There are too many straws in the drink. Making the drink bigger doesn’t solve the problem, although it might alleviate the symptoms for a while.
These are lessons we were exposed to this year in the Rio Grande valley. We were exposed to them but I doubt if we learned them.
The winter snow pack in the San Juan mountains, which delivers water to the Rio Grande, was not big enough to suggest any alleviation of the severe drought that had plagued the area for a decade. But then came what we call the monsoon season, and it delivered more rainfall than we’d had for almost a decade. Even without release of stored water from the diminished supplies in the River Grande reservoirs, the river flowed bank-to-bank for weeks on end. We’d become accustomed to walking across dried sand where once the river was, beginning as early as August.

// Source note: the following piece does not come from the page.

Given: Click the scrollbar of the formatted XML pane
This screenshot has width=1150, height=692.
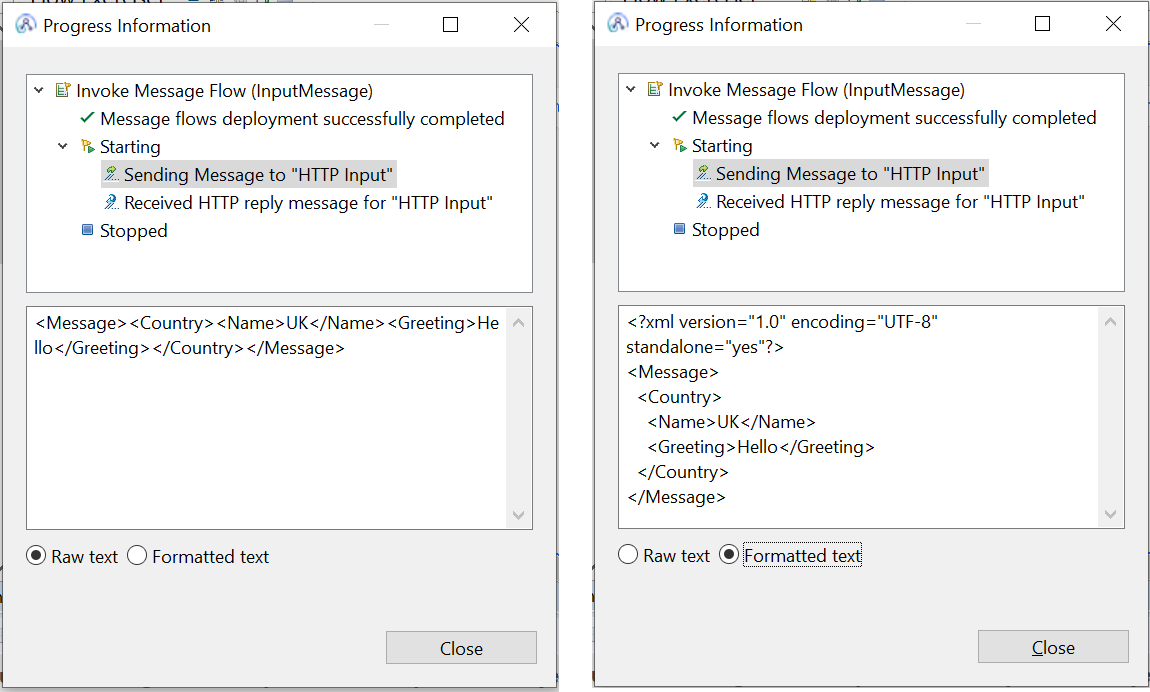Looking at the screenshot, I should 1111,415.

Farmers once allocated 11 acre feet of irrigation water from the river drew less than three, and tapped ever deeper into ground water tables, where there was ground water. Here it is October, and only recently has the Rio Grande in our backyards begun to recede into mudbanks and sand flats.
Glory Hallelujah!
But wait. The total of all water resources currently available and predictable is insufficient for the needs of the booming population. Our agriculture, a mainspring of our economy, relies heavily on income from pecans, chile, lettuce, cabbage, onions and alfalfa. Of these, only alfalfa is sustainable from naturally available water resources. If current per capita levels of water consumption are allowed to continue, our growing number of people will drink and bathe us dry in half a century. Limits on human use are the obvious answer, but these would be politically unpopular and our politicians are loathe to even consider them. We are rolling merrily along —toward disaster.
Wake up, people!
No, as long as Nature continues to tantalize us with years like 2015, giving rise to a million false hopes and a regeneration of lies about “cyclical” drought, we’ll stroll down to the nearest bridge across the Rio Grande, look over the side to where they were playing beach volleyball last year, and say, “Look at all that water!”

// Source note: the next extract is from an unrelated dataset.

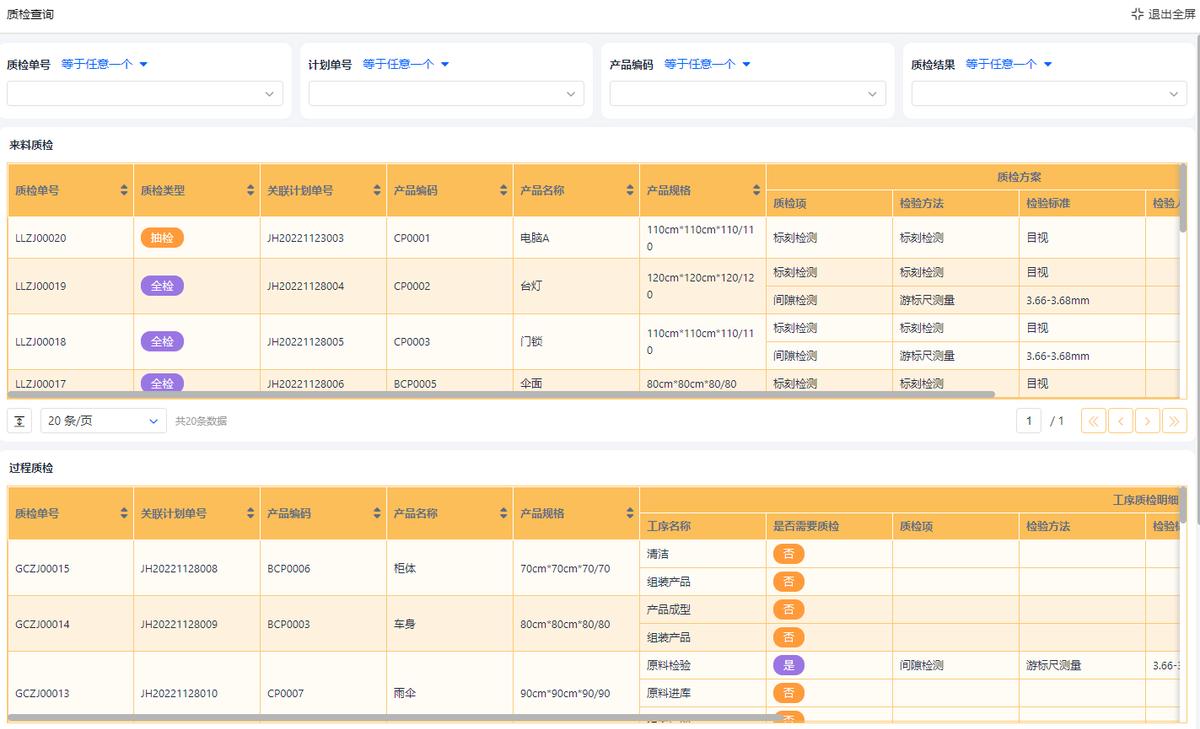Image resolution: width=1200 pixels, height=729 pixels.
Task: Click the next page arrow icon
Action: (x=1147, y=420)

And we’ll go back home to admire green lawns in the desert, green golf courses in the desert, swimming pools in the desert and Vegas style fountain-filled landscaping around our desert mansions.
Life is good, we’ll tell ourselves.
But the water table beneath our feet is 100 feet deeper than it was ten years ago.

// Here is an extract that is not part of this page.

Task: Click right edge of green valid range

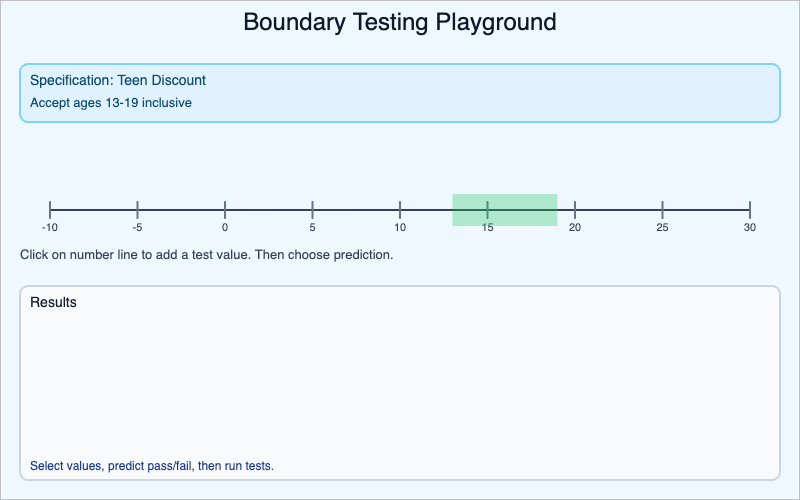Action: 556,209
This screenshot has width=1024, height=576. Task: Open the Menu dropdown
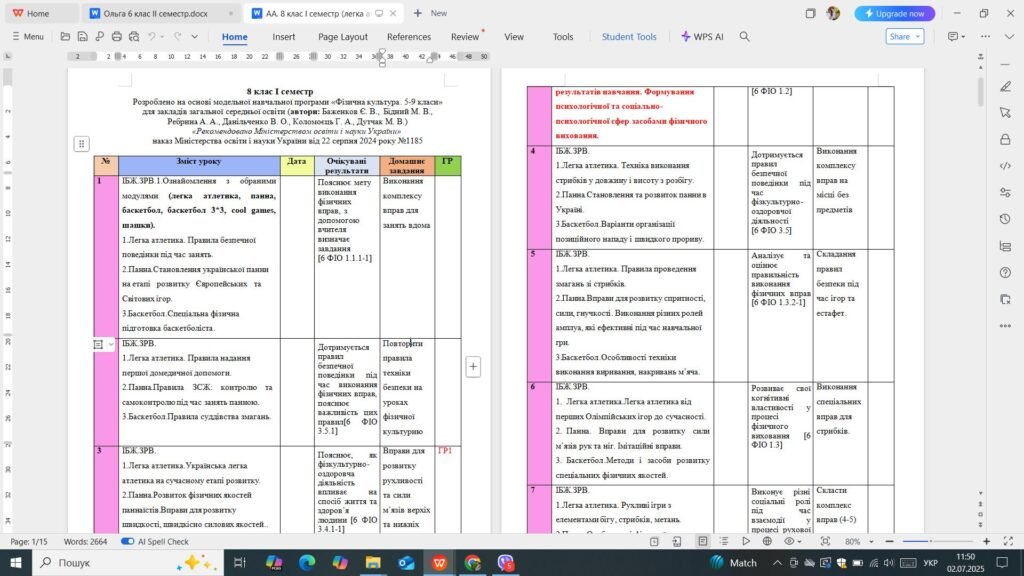27,36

Climate science warns us that weather swings from one extreme to another will be more frequent and more pronounced. This year’s rainfall might never be replicated. The drought that saw brief respite this year might never really end.
We’re treading on dangerous ground, ground whose natural state is dry, dry, dry.
But what the hell! The shrubs are green and there’s another rain cloud, off there to the southwest. We’ll drink to that!